[Stored data]

↓↓↓

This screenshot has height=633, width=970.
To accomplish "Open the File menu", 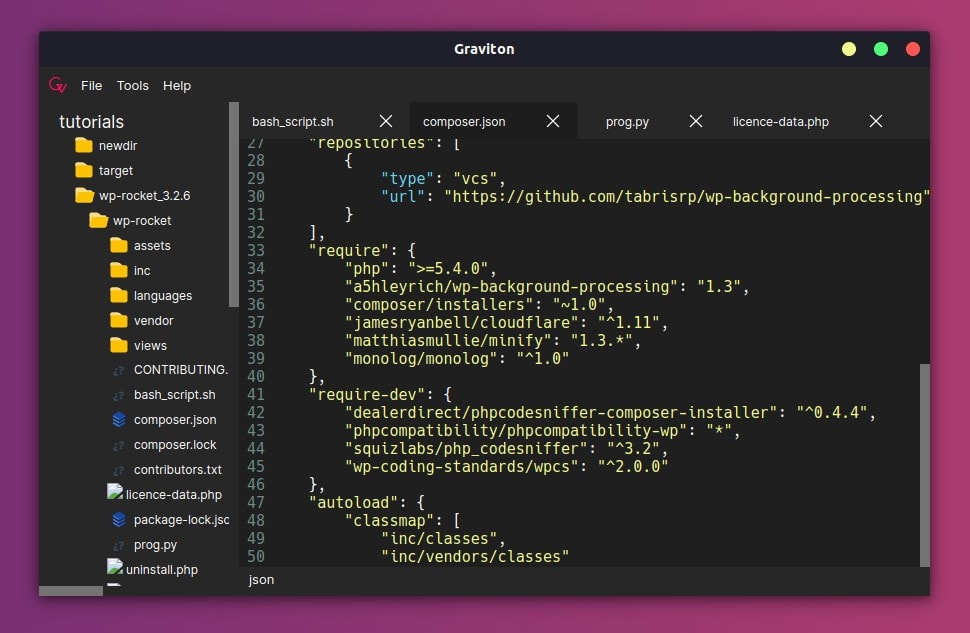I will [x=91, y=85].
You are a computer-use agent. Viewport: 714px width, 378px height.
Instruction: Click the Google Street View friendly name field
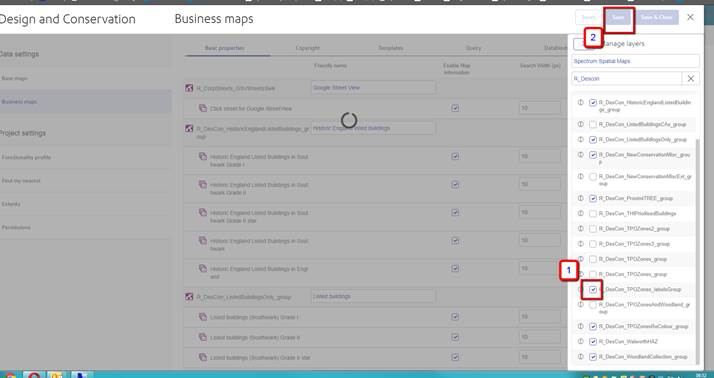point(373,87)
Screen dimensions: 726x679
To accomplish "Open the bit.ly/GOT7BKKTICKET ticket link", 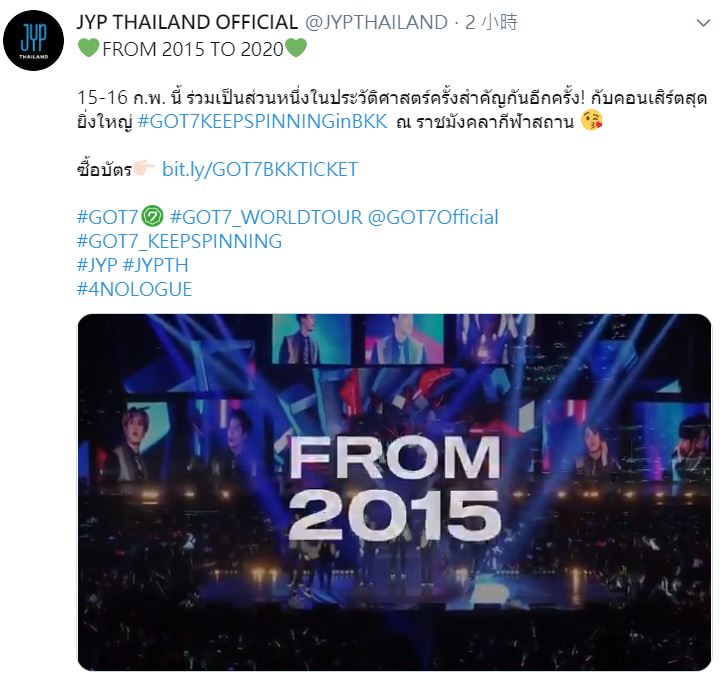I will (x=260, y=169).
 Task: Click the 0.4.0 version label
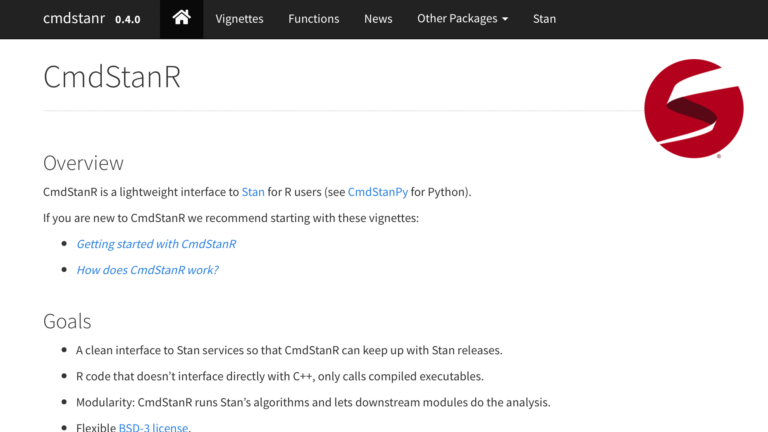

↑↑↑

▸ What you should do:
Check every line above for the string "height" and copy those that have it.

▸ Answer for the task:
This screenshot has height=633, width=970.
You are a computer-use agent. Viewport: 714px width, 378px height.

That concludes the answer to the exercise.